Test your apps: Organizations must test throughout the build lifecycle, from development through production and launch. Testing can run the gamut across cloud, web and mobile properties (nearly all banks have developed mobile apps) - and range from automated and scalable testing for large volumes of apps to in-person penetration testing of your most critical assets to a hybrid approach.

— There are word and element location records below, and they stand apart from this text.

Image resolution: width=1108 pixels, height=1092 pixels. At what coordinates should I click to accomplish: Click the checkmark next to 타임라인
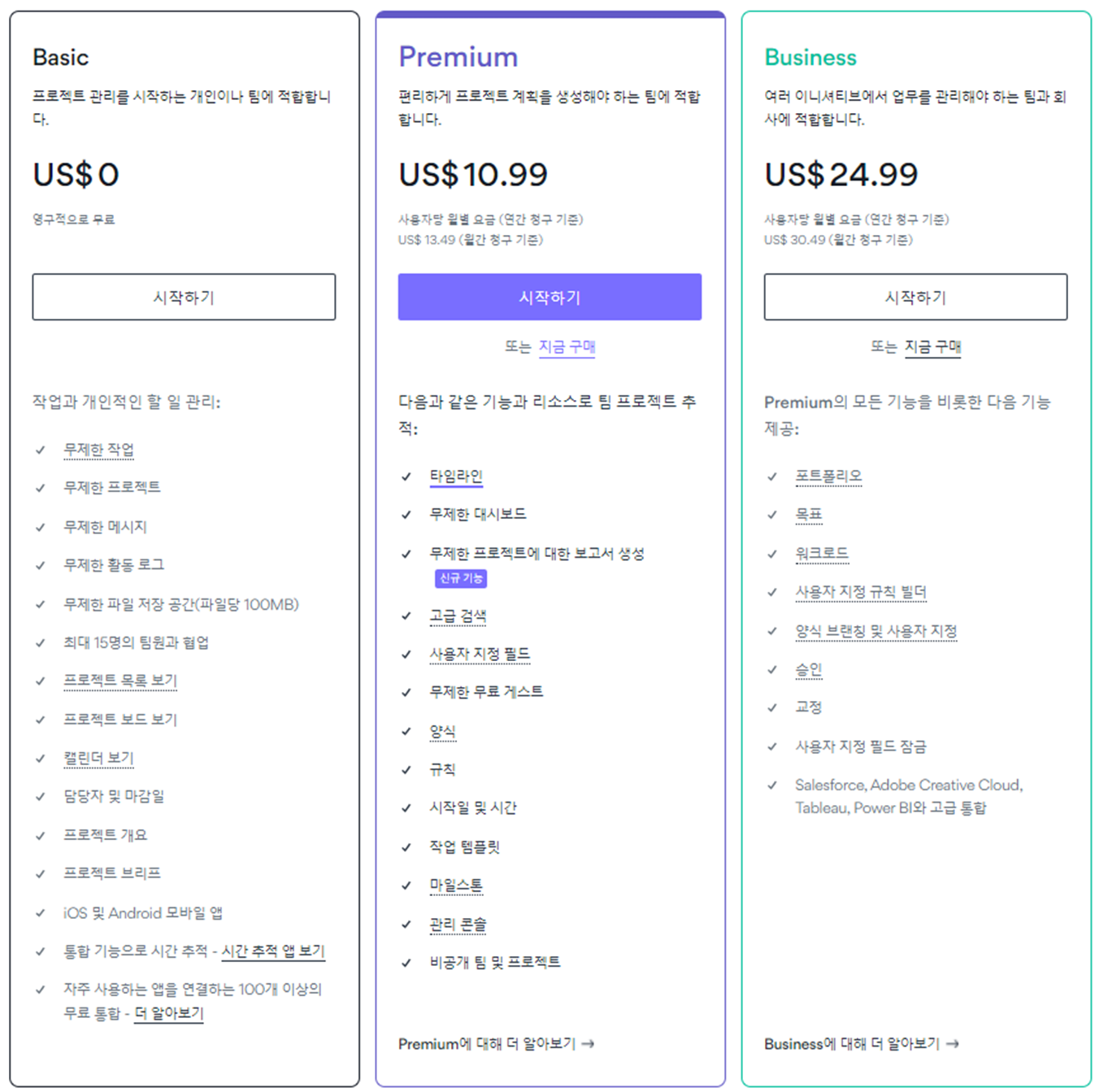tap(406, 476)
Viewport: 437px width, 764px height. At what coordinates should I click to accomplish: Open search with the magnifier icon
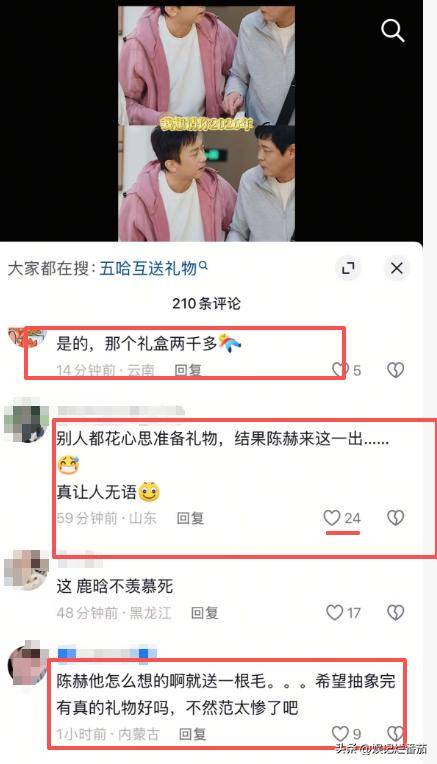(393, 30)
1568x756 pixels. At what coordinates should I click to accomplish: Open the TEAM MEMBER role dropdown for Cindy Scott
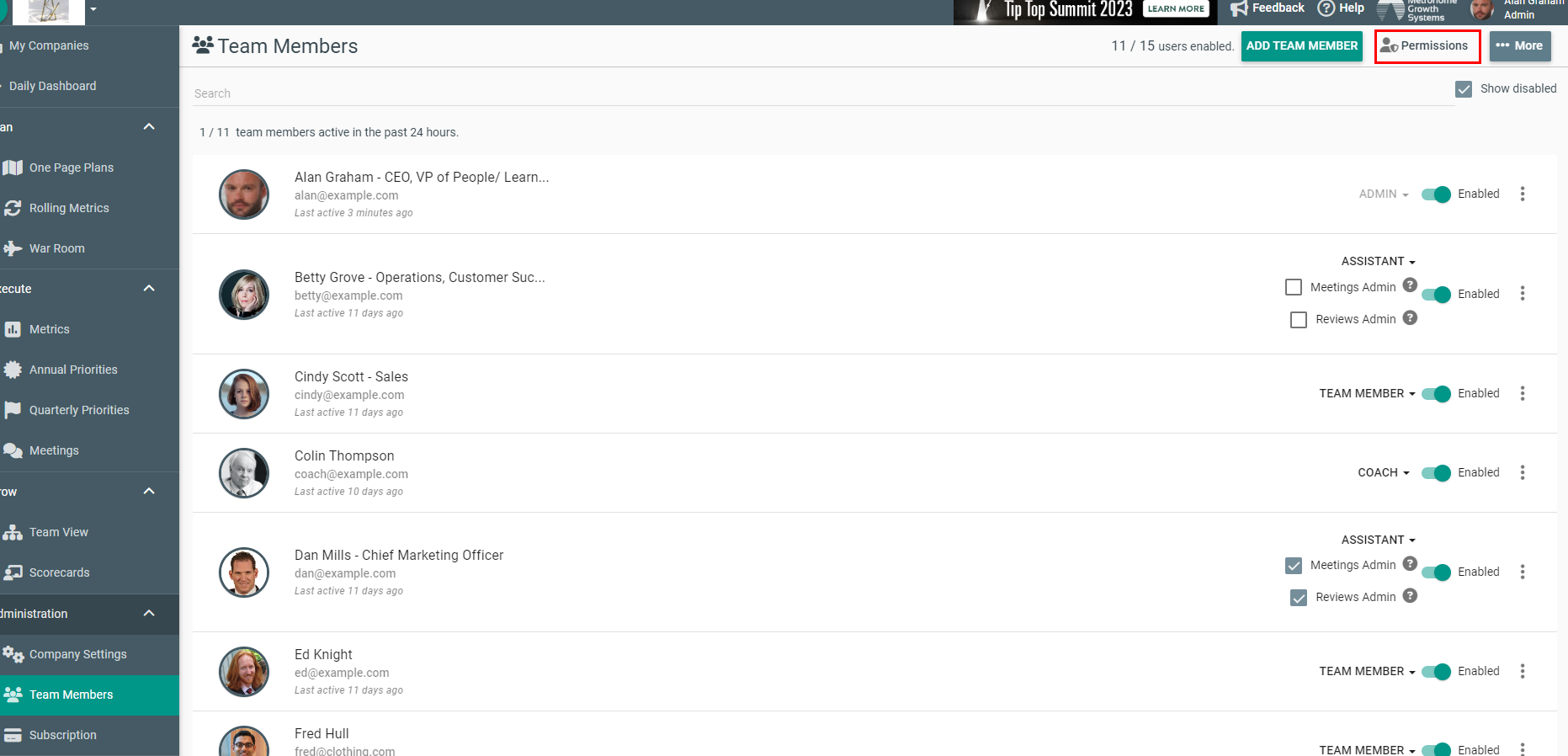coord(1367,393)
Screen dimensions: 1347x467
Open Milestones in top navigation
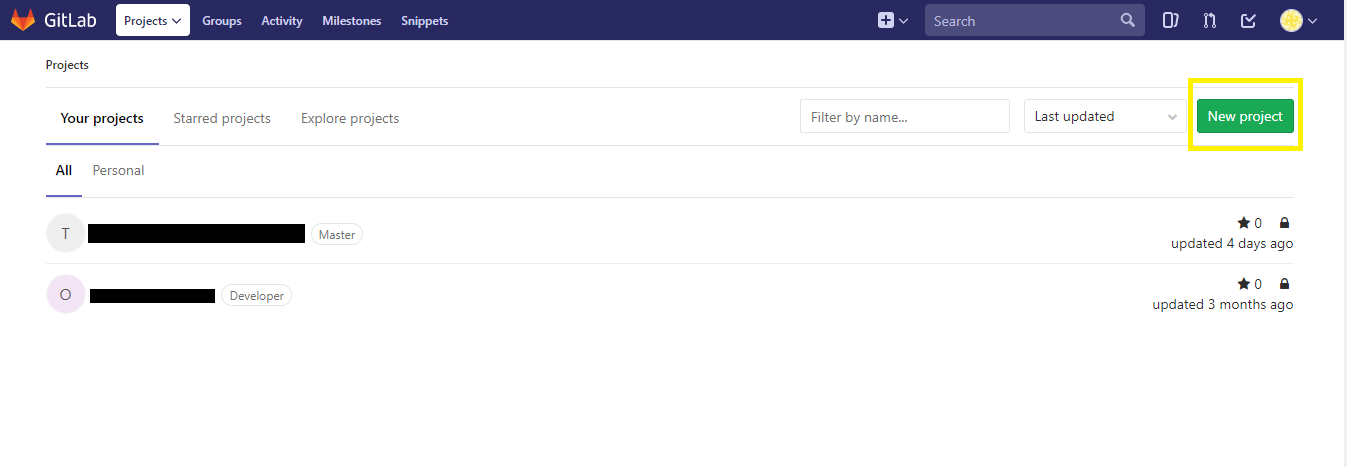click(x=351, y=20)
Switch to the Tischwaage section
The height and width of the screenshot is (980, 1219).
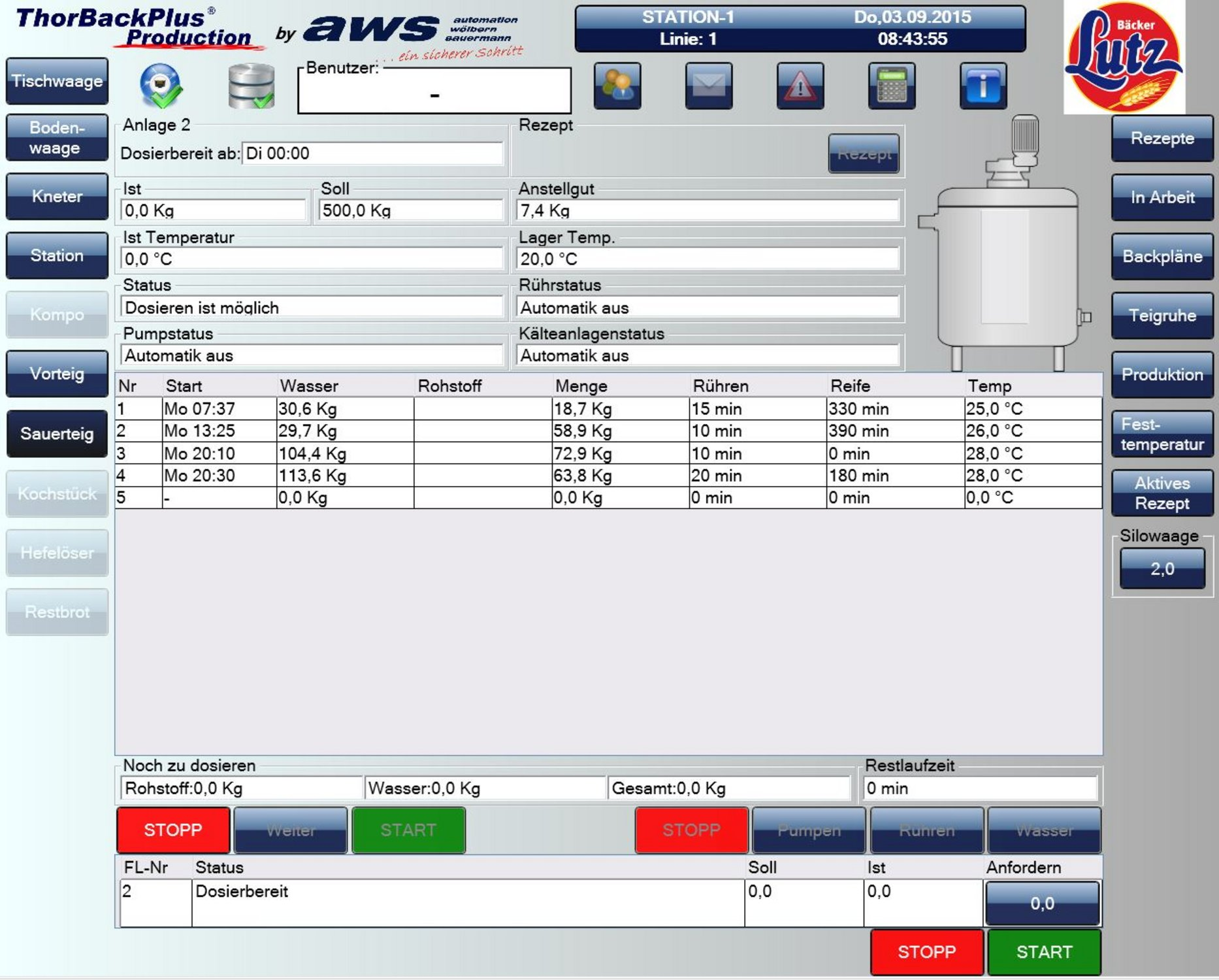click(x=57, y=81)
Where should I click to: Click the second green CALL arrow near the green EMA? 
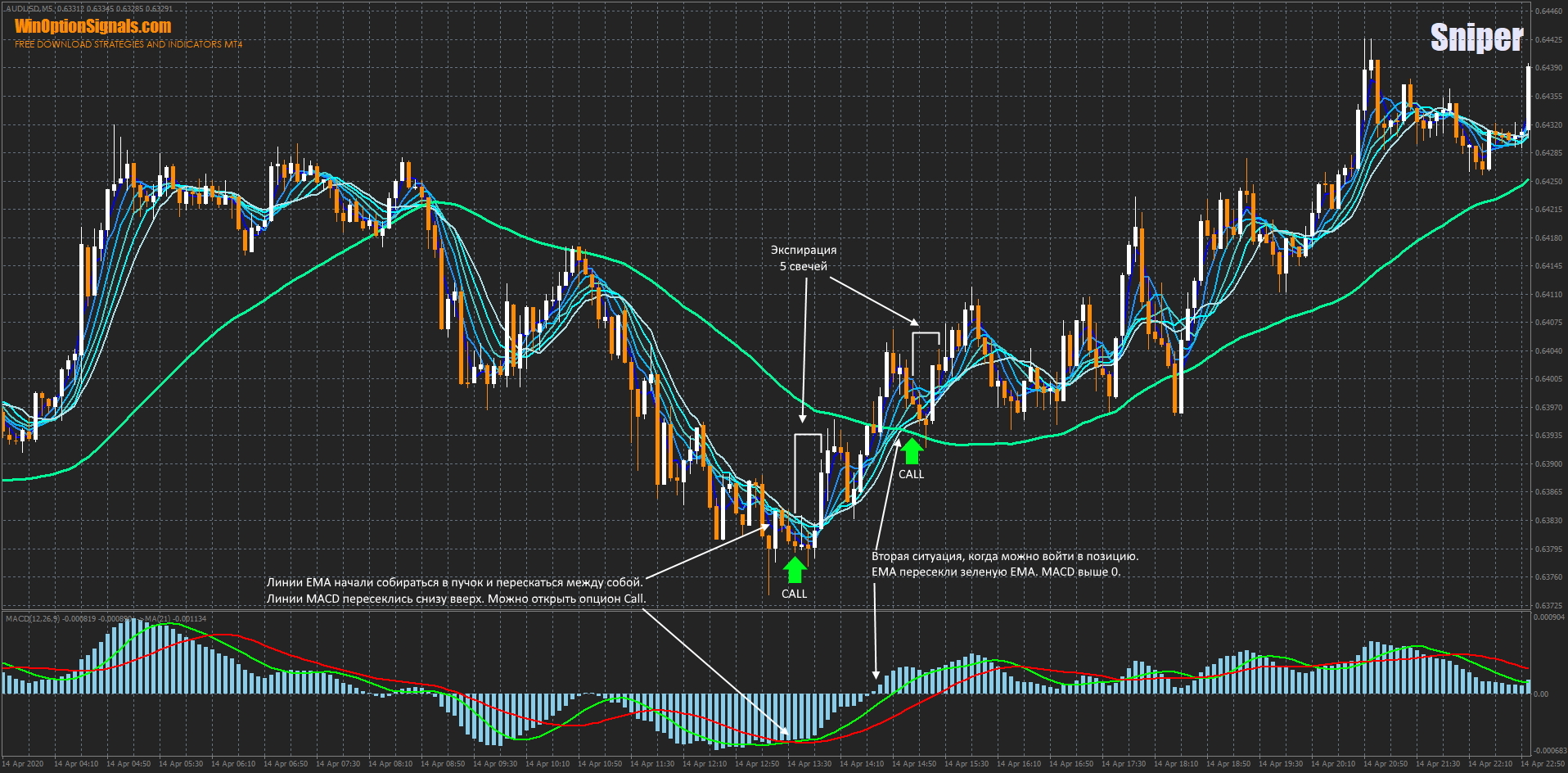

Get better at response: According to the New York State report, most financial services organizations it surveyed experienced intrusions or attempted intrusions into their IT systems. Breaches are inevitable - and the quicker a compromise victim can respond, the less damage and fallout that will occur.
Share information and be open: Targeted or compromised companies must not be shy or embarrassed. Hiding an incident will do nobody any good. Disclose breaches and share threat intelligence with industry organizations, such as FS-ISAC. Transparency will enable others to stay protected because, chances are, the criminals are using similar tools and techniques against multiple entities.
Train your staff: Malware often gets invited in through an unsuspecting user. Ensure your employees - and anyone with access to the network - is trained to be on the lookout for social engineering ploys and is mindful of company policies, such as password complexity that will stand up to cracking tools.
To be fair, financial firms like banks aren't entirely at fault. In many cases, attacks start by targeting the computers of banking customers to steal their account credentials - a type of attack known as corporate account takeover. This, in turn, leads to hackers being able to siphon out money from accounts.
Dan Kaplan is manager of online content at Trustwave and a former IT security reporter and editor.